It went off with an unruly roar and the guttural "ooohs" that come when a man winds up splayed against a ski gate. And after a day of snowboard cross, the Olympics might never be the same.

This was the great experiment, a chance for an aging Games to relate to Generation Y, the X Games and the id of a youth detached from ice dancing and curling. What it wrought was the thundering of feet on bleachers, an endless ringing of cowbells and a sport in which snowboarders glide, bump, crash and fly off the mountainside at such exaggerated speeds and heights the whole thing looks like a real life video game.

And in the first Olympic running of "Grand Theft Auto" on ice it was an American who won. Maine's Seth Wescott, the sport's reigning world champion, cut in front of Slovakia's Radoslav Zidek about midway through the final run and then bounced and bopped and weaved his way down the course and over the jumps for the victory. Afterward he laughed because he knew he could just as easily have been left in a pile at the edge of the course when he came around a bend, flew into the air and saw Zidek right below him.

"I wondered if that would have been the end of the race right there," he said.

## SOURCE INFORMATION
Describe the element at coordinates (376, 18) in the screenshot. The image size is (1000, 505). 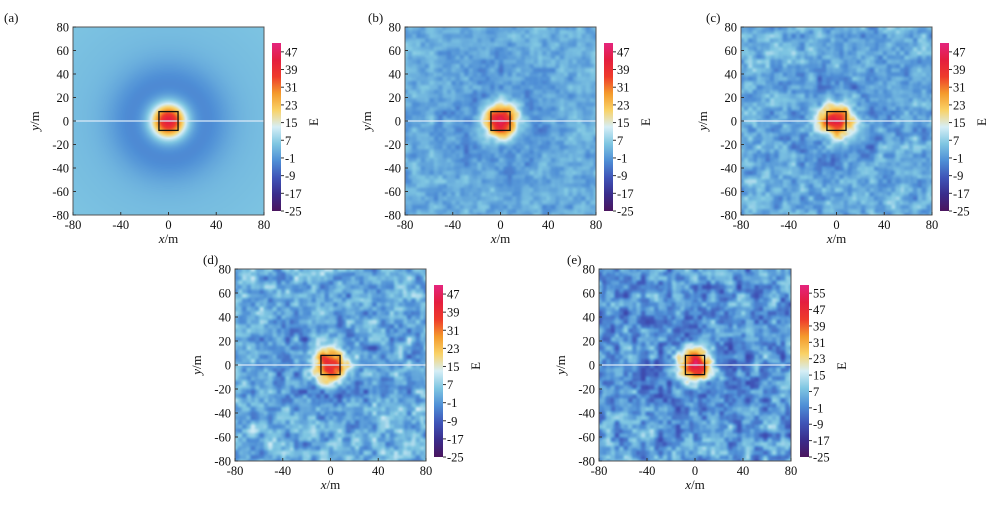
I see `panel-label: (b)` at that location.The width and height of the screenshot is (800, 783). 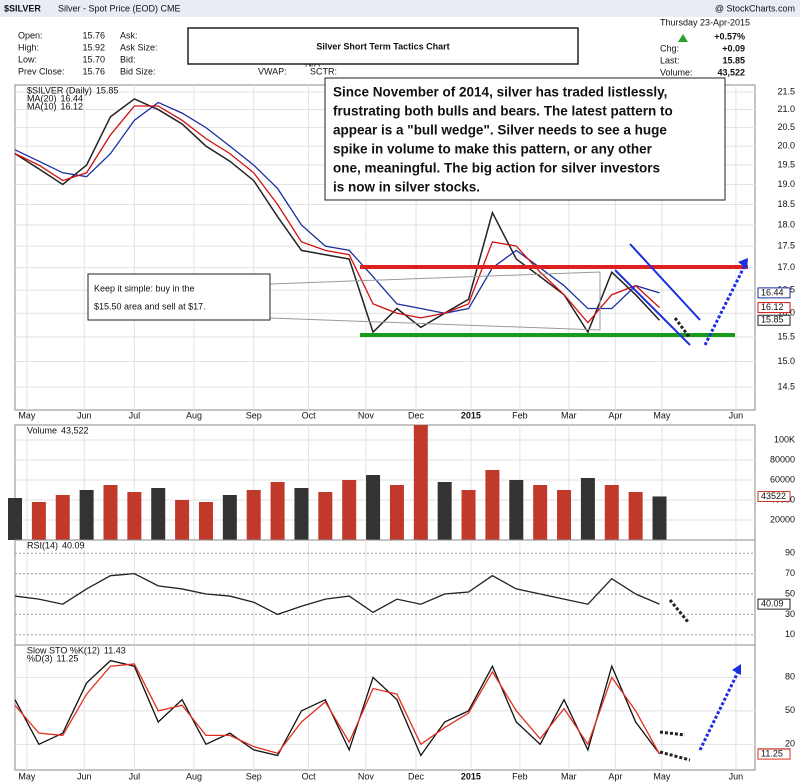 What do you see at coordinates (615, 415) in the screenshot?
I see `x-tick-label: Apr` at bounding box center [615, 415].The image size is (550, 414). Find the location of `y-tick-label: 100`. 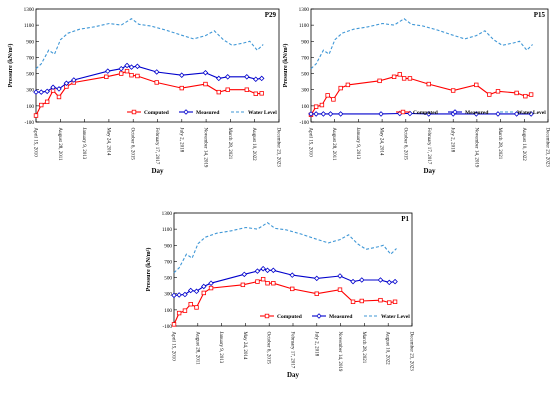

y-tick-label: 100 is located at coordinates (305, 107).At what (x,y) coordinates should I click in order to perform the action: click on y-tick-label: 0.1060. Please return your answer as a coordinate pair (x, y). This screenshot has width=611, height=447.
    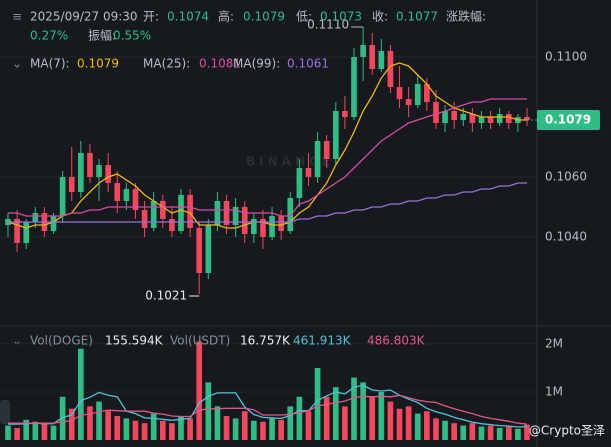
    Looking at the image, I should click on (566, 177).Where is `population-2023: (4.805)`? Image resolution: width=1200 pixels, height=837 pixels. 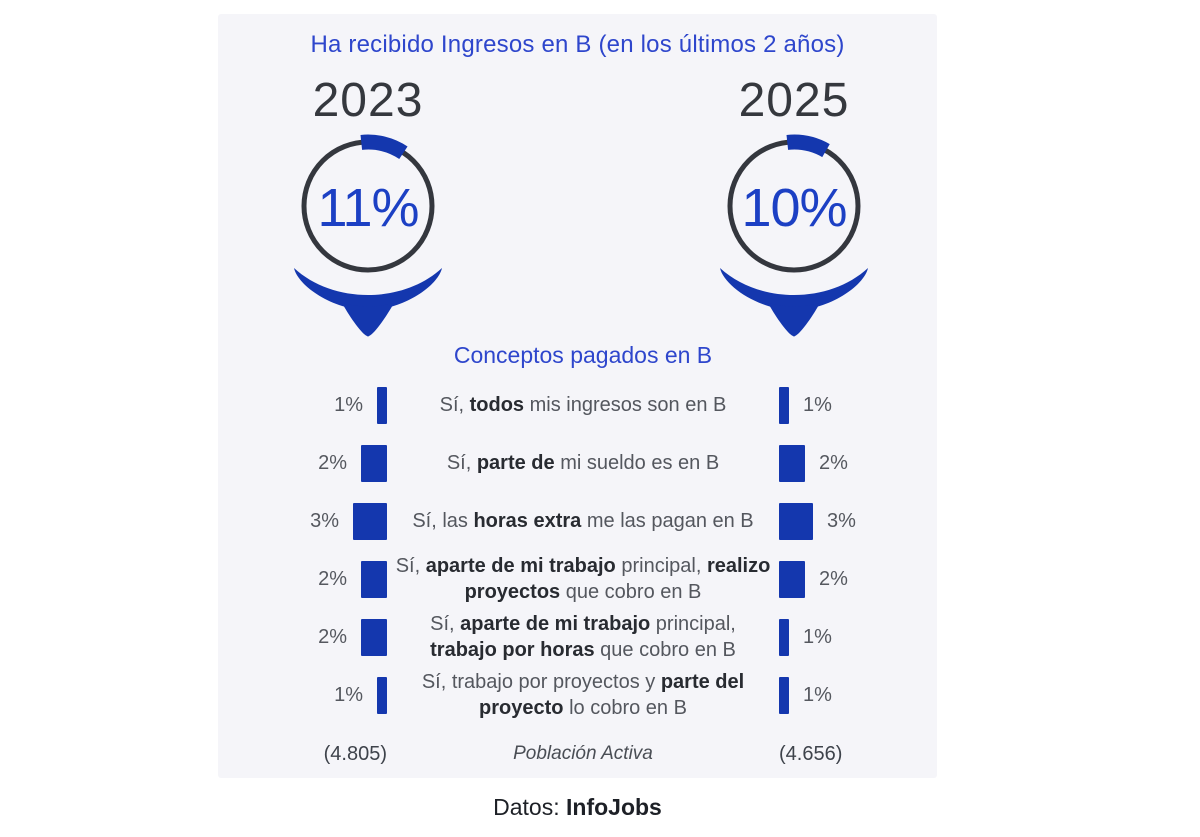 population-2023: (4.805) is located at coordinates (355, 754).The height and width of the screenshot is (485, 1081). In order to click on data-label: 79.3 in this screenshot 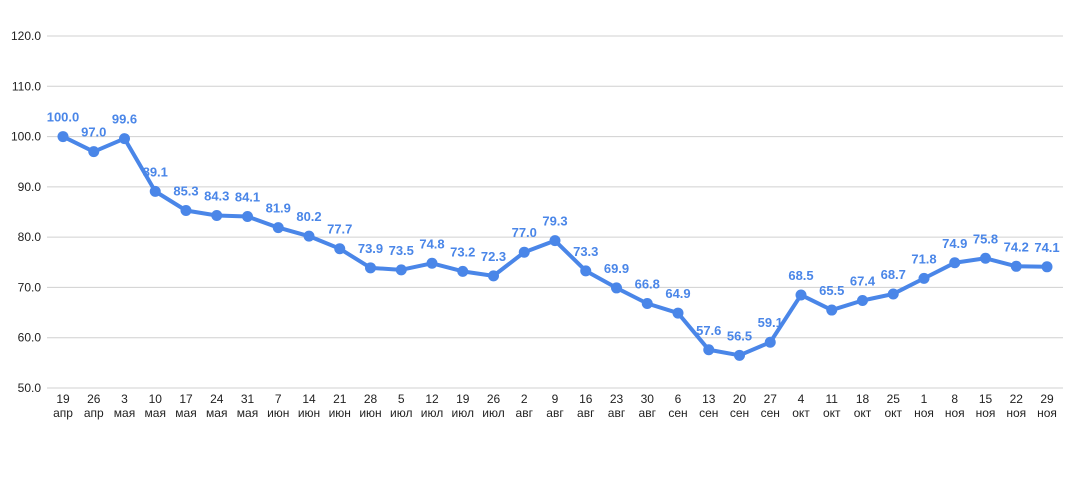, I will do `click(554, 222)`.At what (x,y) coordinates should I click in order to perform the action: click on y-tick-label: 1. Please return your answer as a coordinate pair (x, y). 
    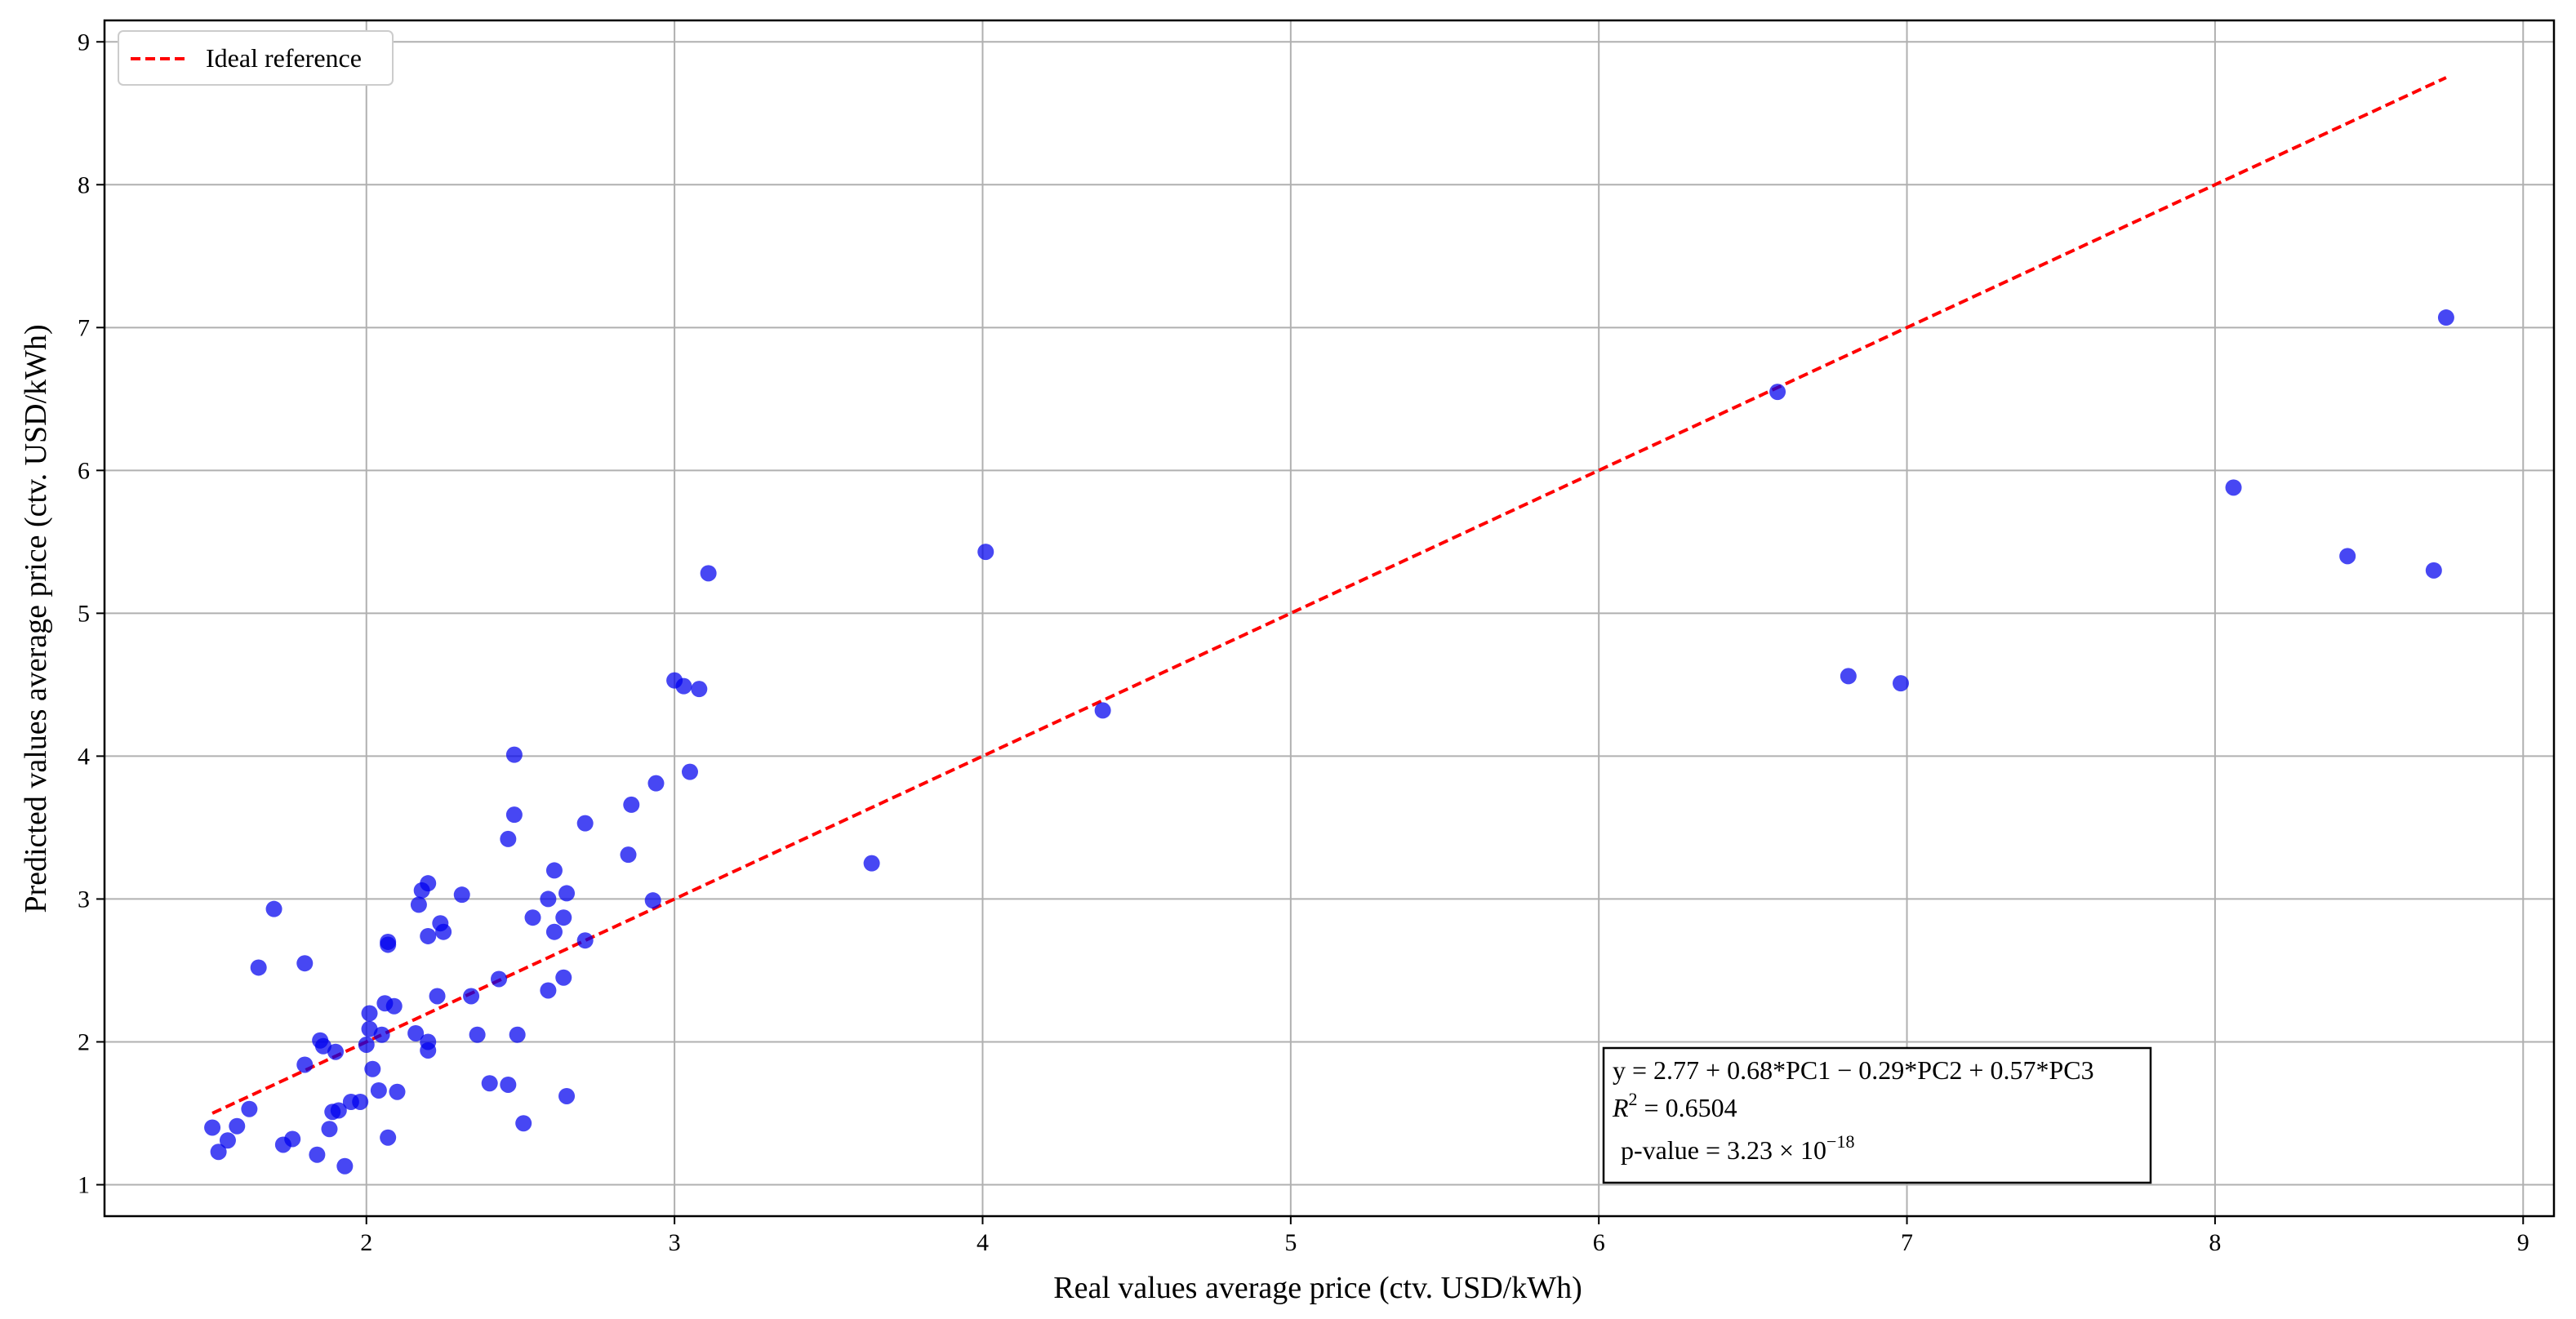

## QUESTIONS ON THE MATERIAL
a: According to the snowboard cross article, which country does Radoslav Zidek represent?
b: Take the snowboard cross article further, beginning right after its final sentence.

## ANSWERS TO THE PROBLEMS
a: Slovakia

b:
The 11,000 who packed the snowboarding venue to capacity probably wouldn't have objected if it was, just as long as the crash was spectacular enough to fill the 40-foot television screen next to the course. In an Olympics played before empty seats in Turin and the surrounding mountains — and so far failing to give NBC the ratings bonanza it had hoped for — this little resort town near the French border has become the place to be, the place with the sports everyone is talking about.

"This is what kids do," U.S. snowboarding coach Peter Foley said. "This is what modern people do for sports. This is a natural progression."

One reason may be the format, which requires a lot of races, which means a lot of winners. After two rounds of qualifying, in which 36 riders traveled the course alone, four were eliminated, leaving 32 to be placed in eight brackets of four riders. In subsequent rounds -- the 1/8 finals, the quarterfinals and the semifinals -- the first and second riders advance, the losers move into the consolation bracket. The format means Wescott had to place first or second in three races and win the final run to take the gold medal.

All of those races -- most take less than 90 seconds -- along a 3,000-foot course with 38 features -- jumps, berms, tight turns and gates -- means a lot of jostling for position, so much so that it is fairly common for a rider to hit a wall or skid out of control, often taking another rider with him.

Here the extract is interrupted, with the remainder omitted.